Source passage
Spiro is a British instrumental musical group based in Bristol, England, consisting of Jane Harbour (violin, viola) Alex Vann (mandolin) Jason Sparkes (piano accordion) and Jon Hunt (guitar). To date they have released four albums on the UK label Real World Records.

History
The band was formed in 1993 by violinist and composer Jane Harbour, whose classical and electronica influences met with the punk influences of Vann and Hunt.  Their early experiments centred around reworking traditional folk tunes, particularly those of the North of England, but Harbour's growing fascination with minimalist systems began to impact on the group and were evident by the time of the independently released Pole Star (1997), which fused both influences. The album was critically well received, and the band continued to play live, including writing and performing for theatre. However no further albums were released until the BBC's use of several Pole Star tracks brought them to the attention of manager Alan James and Real World Records, for whom they have recorded three further studio albums, Lightbox (2009), Kaleidophonica (2012) and Welcome Joy and Welcome Sorrow (2015). The latter two in particular largely feature original melodies and more intricate composition. Real World also re-released Pole Star (2014), a vinyl-only compilation album Repeater (2016) and a mini-album, The Vapourer (2013), with live recordings by the group and Moog versions of two of their compositions by Portishead's Adrian Utley.  The band have toured internationally, and in 2016 received nominations for the BBC Folk Awards and Songlines Awards.

Stored data
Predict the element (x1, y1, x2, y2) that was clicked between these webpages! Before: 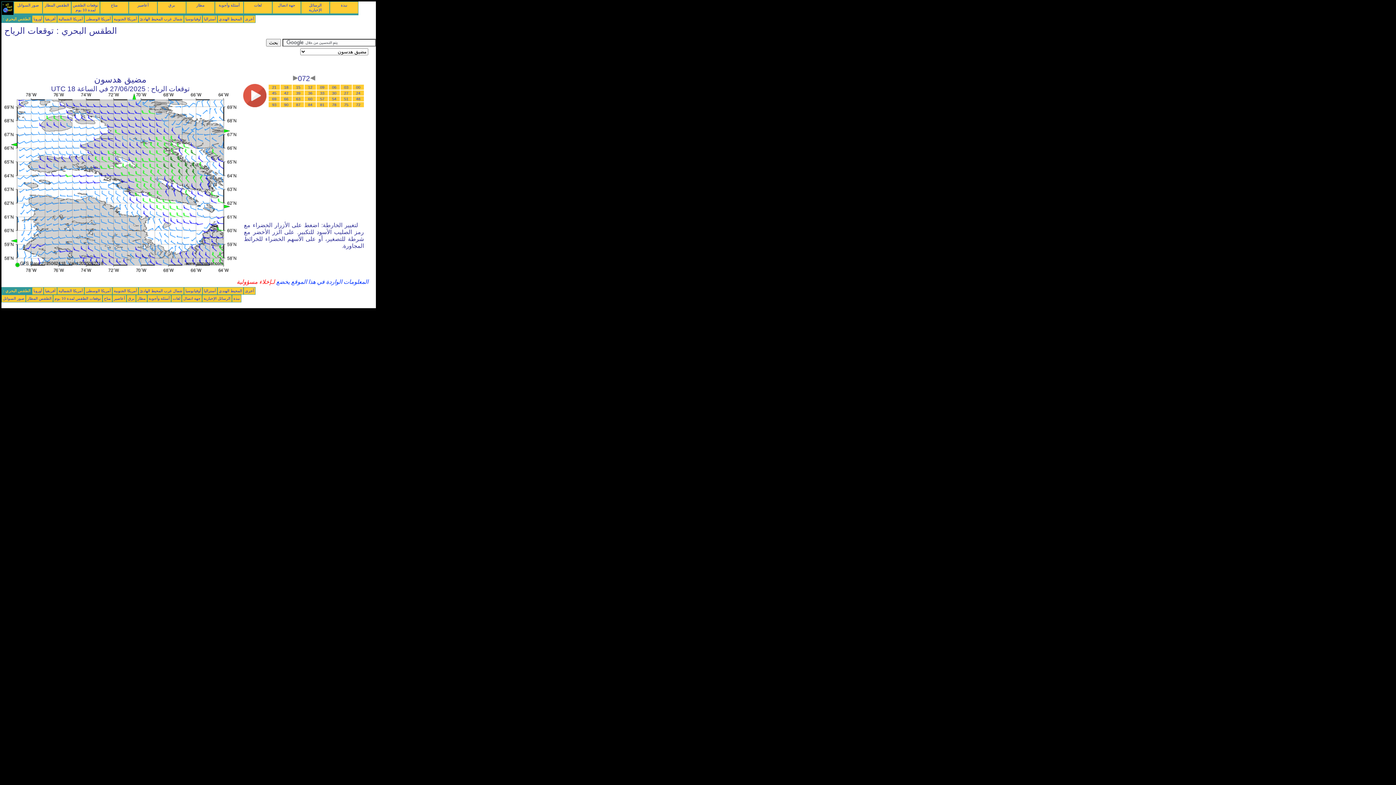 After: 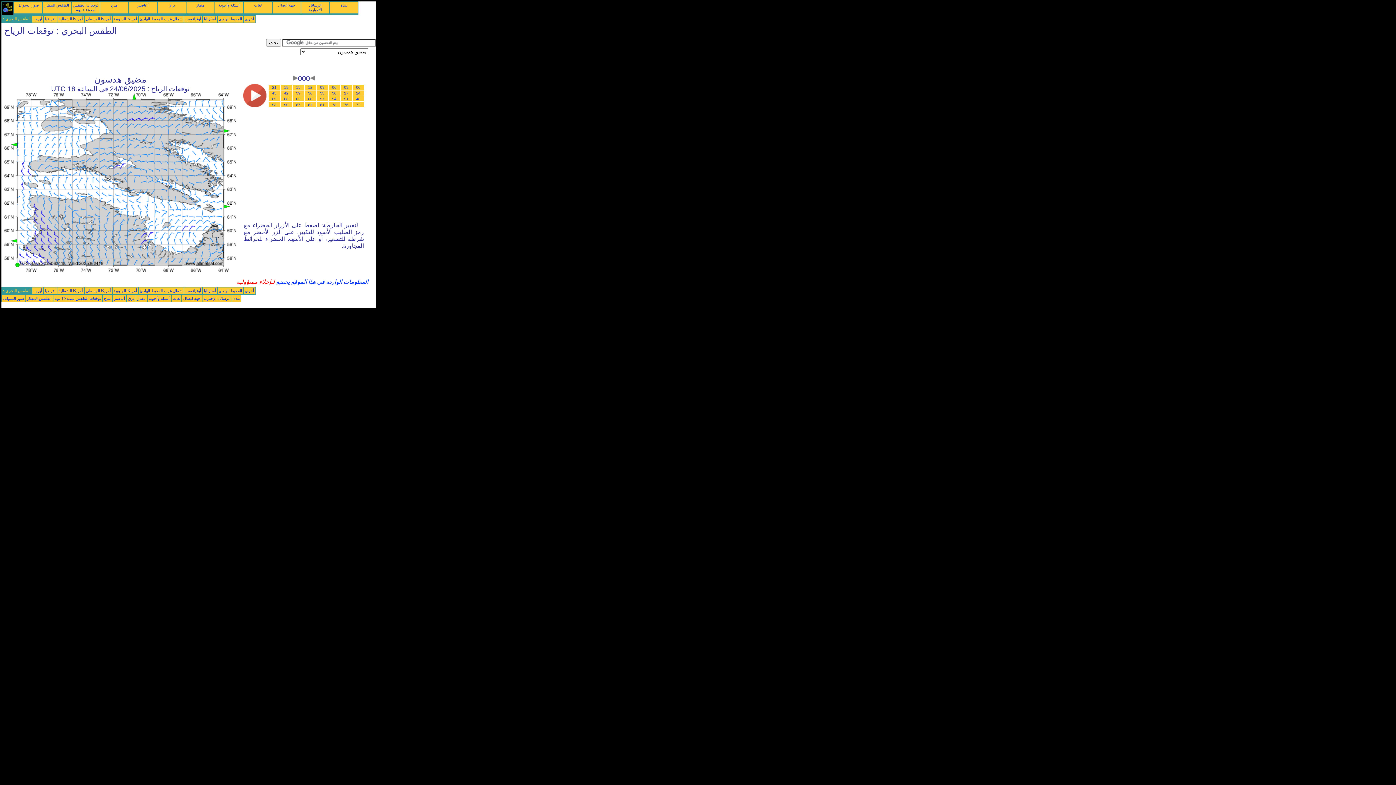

Work to complete
Reproduce, word for word, the stretch of the passage on Spiro between "Spiro is a British" and "Real World Records.", inclusive.

Solved exercise
Spiro is a British instrumental musical group based in Bristol, England, consisting of Jane Harbour (violin, viola) Alex Vann (mandolin) Jason Sparkes (piano accordion) and Jon Hunt (guitar). To date they have released four albums on the UK label Real World Records.